TASK DETAILS. Reproduce the entries below word for word, beginning at the line that contains "coordinates (1002, 662)." and ending after the line that contains "(362, 313).".

RAW DATA.

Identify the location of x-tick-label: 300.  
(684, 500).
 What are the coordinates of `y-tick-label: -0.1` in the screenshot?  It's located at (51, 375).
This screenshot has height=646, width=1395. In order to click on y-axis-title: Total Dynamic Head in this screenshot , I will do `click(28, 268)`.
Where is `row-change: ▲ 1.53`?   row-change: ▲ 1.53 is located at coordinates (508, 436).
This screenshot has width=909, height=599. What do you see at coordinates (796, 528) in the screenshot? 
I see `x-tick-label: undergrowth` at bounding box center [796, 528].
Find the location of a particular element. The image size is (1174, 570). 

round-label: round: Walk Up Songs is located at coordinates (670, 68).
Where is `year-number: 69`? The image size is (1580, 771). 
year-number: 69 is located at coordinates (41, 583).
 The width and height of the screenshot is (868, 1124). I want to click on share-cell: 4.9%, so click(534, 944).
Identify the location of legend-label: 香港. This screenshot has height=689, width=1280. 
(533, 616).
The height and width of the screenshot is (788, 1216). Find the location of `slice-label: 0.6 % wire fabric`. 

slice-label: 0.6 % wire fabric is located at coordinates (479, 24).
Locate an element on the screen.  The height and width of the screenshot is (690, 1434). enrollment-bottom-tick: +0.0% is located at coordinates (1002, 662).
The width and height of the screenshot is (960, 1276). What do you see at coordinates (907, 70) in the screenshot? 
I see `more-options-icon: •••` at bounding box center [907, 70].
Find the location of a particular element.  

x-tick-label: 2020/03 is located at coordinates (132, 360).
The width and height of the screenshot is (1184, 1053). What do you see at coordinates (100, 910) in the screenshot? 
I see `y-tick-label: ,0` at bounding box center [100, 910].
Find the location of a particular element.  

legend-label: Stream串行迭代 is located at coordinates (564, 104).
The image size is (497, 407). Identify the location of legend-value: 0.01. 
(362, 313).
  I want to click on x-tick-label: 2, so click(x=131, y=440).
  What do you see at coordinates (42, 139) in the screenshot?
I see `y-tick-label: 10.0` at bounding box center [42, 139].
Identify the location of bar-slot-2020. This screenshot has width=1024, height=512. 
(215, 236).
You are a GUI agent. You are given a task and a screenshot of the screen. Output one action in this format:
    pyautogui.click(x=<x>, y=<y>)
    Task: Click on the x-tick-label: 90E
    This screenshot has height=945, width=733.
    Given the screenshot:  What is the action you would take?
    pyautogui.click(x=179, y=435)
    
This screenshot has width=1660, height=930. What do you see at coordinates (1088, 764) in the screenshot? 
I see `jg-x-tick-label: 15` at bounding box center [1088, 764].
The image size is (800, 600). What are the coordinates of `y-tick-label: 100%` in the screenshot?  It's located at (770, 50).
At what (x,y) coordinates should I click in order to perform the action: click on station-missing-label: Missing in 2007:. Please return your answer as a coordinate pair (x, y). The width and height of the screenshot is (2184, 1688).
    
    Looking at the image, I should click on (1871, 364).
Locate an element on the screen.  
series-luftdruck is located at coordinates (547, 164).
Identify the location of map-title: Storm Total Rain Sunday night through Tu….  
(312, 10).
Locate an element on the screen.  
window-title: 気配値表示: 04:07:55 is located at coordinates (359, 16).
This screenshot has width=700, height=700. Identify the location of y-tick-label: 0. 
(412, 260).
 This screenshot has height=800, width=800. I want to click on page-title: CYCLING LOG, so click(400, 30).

RESPONSE.
Locate an element on the screen.  The height and width of the screenshot is (690, 1434). enrollment-bottom-tick: +0.0% is located at coordinates (1002, 662).
The width and height of the screenshot is (960, 1276). What do you see at coordinates (907, 70) in the screenshot? 
I see `more-options-icon: •••` at bounding box center [907, 70].
Find the location of a particular element.  

x-tick-label: 2020/03 is located at coordinates (132, 360).
The width and height of the screenshot is (1184, 1053). What do you see at coordinates (100, 910) in the screenshot? 
I see `y-tick-label: ,0` at bounding box center [100, 910].
Find the location of a particular element.  

legend-label: Stream串行迭代 is located at coordinates (564, 104).
The image size is (497, 407). Identify the location of legend-value: 0.01. 
(362, 313).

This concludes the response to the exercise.